Odd vs. Odds
Clarifying any misunderstandings is our top priority here, at Grammar.com. We want to make sure that we prepare the best explanations for the most confusing sets of words. This is certainly the case for "odd vs. odds", which can be misleading due to the coincidental similarity of the words.
So, as mentioned previously , "odd" is not a noun, but an adjective. It's not used to define an object, but to describe something. And, as a result, "odds" can never be the plural form of "odds". In fact, "odds" is the word of the two that can be a noun, a noun that always has a plural form.
When do we use "odd"?
"Odd" can only be used as an adjective, and it has several different meanings. Firstly, it describes something strange or unusual. Secondly, it can be a shorter word for "not happening often", and in this case it is always positioned before a noun.

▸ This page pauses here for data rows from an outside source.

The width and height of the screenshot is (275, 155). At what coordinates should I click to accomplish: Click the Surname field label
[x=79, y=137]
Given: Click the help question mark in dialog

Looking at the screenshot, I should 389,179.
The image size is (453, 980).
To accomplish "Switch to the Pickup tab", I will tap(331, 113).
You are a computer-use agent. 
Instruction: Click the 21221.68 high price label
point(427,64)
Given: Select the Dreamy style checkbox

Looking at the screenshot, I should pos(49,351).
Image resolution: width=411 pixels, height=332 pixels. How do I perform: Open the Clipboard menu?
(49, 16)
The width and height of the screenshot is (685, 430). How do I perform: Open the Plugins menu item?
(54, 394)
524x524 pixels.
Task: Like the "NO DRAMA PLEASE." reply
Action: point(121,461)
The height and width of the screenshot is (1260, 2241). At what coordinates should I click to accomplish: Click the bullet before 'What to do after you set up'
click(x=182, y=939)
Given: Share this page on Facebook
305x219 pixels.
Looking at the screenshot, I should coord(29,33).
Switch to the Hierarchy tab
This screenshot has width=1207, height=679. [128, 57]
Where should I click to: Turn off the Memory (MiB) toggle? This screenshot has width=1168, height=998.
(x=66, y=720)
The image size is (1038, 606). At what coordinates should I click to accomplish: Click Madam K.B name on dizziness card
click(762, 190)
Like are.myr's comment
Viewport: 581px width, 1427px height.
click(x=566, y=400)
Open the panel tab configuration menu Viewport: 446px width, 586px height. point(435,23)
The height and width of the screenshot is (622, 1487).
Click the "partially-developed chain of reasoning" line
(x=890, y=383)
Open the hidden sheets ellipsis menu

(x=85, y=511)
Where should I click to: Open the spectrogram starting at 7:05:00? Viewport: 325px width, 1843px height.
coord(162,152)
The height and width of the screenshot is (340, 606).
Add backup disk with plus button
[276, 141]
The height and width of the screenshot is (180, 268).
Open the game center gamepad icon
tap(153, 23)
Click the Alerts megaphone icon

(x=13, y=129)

It can also be used as a synonym for "separate", "alone", "only one" when referring to an object that is part of a pair and the other part is missing - and, in this case, it is also always used only before a noun; or as a synonym for "approximately". Nonetheless, as you may already know, "odd" can refer to a number that, divided by two, does not produce a whole number.
When do we use "odds"?
If you feel that "odd" is a little complex or even overwhelming, you'll also feel relieved that "odds" is a lot more simpler. The word is always a noun, defining a single concept. It refers to the probability that something will happen.
The most essential thing to remember regarding "odd vs. odds" is that the words aren't related, and that by no means is "odds" the plural form for "odd". "Odd" is an adjective with multiple meanings, used to describe certain things, whereas "odds" is a noun that always appears in plural form and refers to the probability that something will happen.